Da Sie aufmerksam gelesen haben wissen Sie nun, dass es persönlich gesehen ganz verschieden ist, was Ihnen schadet und was Ihnen vielleicht nützt oder aber was momentan eher unerheblich in seiner Wirkung ist, später jedoch zu Schäden führen kann.

Sie wissen nun ohne Zweifel, dass auch Sie lieber Leser/-In in Ihrem ganz persönlichen Umfeld stehen und mit nichts und niemandem zu vergleichen sind.

Was aber haben Sie davon?

Geht es Ihnen damit besser?

Sind Ihre Probleme gelöst und vor allem sind Ihre Fragen bezüglich dem Schaden oder Nutzen von Kochsalz nunmehr beantwortet?

Nein?

Ich kann Sie trösten.

Denn kein Arzt der Welt kann irgendjemandem von uns genau sagen was gesund, verträglich oder krankmachend an Lebensmitteln ist.

Und gehen Sie getrost einen Schritt weiter.

Die alte Regel „Dosis facit venenum“- frei übersetzt „Die Dosis macht´s“, gilt auch hier. Und sie gilt eben überall.

Was sagt uns das?

Nun es führt zwar nicht jede sich wissenschaftlich bezeichnende Studie (auch ernsthafte Studien mit einbezogen) ad absurdum.
Aber das Gesagte nimmt Sie und mich- uns alle ohne Ausnahme in die Verantwortung für die eigene Gesundheit.

Freilich, wir alle erwarten von Experten (echten und selbst ernannten) Fachkunde und schätzen deren Meinung.

Aber bitte nur zur Orientierung!

Ausprobieren müssen wir selbst.
Was nicht heißt, dass wir probate Ratschläge in den Wind schreiben sollten.
Ein Giftpilz bleibt ein Giftpilz.

Die Qualität unserer Lebensmittel, Nahrungsmittel und Genußmittel beurteilen wir lieber selbst.

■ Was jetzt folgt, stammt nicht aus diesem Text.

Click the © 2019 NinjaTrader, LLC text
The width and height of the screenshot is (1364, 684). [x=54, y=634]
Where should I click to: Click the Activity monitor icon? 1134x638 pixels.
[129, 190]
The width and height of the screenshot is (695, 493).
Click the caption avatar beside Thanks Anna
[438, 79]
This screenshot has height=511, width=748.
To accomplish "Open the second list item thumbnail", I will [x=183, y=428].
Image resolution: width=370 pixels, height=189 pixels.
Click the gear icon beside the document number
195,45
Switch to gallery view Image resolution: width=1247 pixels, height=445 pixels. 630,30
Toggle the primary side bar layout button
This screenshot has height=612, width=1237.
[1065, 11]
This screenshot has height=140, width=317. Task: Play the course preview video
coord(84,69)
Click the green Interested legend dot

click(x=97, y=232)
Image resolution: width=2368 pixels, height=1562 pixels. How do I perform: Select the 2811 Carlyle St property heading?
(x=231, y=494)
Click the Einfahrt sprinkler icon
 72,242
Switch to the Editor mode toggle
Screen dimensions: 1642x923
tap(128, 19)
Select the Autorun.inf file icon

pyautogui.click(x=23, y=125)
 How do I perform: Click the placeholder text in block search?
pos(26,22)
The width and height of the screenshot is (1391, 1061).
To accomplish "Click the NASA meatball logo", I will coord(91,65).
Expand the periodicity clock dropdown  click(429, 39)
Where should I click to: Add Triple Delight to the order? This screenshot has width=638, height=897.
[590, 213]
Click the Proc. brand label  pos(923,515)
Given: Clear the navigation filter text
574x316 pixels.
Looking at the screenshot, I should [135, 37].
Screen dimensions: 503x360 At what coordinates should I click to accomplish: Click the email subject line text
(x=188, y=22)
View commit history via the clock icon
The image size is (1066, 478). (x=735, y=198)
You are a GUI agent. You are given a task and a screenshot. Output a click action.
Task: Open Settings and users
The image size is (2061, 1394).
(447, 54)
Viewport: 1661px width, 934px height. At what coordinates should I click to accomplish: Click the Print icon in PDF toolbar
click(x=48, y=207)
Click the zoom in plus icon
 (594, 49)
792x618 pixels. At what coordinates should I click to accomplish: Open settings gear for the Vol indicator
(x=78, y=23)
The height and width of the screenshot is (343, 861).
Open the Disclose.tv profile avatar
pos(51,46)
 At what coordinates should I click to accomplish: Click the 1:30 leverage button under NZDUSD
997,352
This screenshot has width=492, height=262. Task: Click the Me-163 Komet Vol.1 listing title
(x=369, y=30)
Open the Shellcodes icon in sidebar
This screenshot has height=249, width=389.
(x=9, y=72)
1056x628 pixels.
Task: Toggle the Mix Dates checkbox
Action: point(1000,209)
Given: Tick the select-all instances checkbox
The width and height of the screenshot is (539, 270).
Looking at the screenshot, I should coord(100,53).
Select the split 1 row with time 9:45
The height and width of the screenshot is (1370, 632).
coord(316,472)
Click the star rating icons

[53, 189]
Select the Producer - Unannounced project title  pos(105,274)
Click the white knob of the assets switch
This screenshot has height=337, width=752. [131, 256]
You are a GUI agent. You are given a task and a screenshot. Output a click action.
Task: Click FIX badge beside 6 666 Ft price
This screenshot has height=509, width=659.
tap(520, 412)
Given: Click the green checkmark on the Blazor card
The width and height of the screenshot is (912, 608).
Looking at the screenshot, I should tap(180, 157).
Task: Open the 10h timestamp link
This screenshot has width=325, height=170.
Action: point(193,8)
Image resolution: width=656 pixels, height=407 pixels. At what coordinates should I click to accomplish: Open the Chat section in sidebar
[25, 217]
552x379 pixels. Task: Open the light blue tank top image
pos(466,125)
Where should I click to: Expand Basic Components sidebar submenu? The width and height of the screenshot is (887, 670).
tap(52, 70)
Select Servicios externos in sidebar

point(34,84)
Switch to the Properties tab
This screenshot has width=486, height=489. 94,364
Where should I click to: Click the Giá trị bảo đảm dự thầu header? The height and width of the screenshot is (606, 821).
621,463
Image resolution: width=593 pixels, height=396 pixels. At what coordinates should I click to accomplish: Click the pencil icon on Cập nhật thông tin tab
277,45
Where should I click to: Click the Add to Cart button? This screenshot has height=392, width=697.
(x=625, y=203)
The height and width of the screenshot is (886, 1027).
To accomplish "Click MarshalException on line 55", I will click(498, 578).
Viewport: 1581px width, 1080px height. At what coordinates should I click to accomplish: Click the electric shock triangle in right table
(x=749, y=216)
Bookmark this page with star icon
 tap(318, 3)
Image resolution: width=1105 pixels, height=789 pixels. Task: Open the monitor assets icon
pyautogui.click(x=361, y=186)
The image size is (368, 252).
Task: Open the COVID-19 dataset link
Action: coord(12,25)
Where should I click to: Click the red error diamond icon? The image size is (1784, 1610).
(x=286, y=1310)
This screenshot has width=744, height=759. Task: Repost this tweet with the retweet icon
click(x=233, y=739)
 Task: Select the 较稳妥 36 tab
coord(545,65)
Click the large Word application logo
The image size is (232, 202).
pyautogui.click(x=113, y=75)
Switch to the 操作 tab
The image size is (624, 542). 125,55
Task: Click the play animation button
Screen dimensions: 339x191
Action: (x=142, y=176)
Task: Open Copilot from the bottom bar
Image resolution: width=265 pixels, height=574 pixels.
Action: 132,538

Zum Schluß gilt noch immer:

  • frisch ist bezüglich Nahrungsmitteln das Beste.
  • So wenig wie möglich aus fernen Ländern (wegen der Qualitätsverluste).
  • So viel wie möglich aus bekannter Quelle (sprich aus der Region)
  • In der Wintersaison gibt uns die Natur hier keine Erdbeeren. Also Hände weg von Obst und Gemüse, was nicht in die Jahreszeit passt.
  • Gewürze ersetzen oft Salz.
  • Probieren Sie frische Kräuter statt Küchensalz.
  • Und würzen Sie mit natürlichem Salz (kein jodiertes Speisesalz mit Streuhilfen)
  • Natürliches Steinsalz oder Seesalz enthält wertvolle zusätzliche Minerale.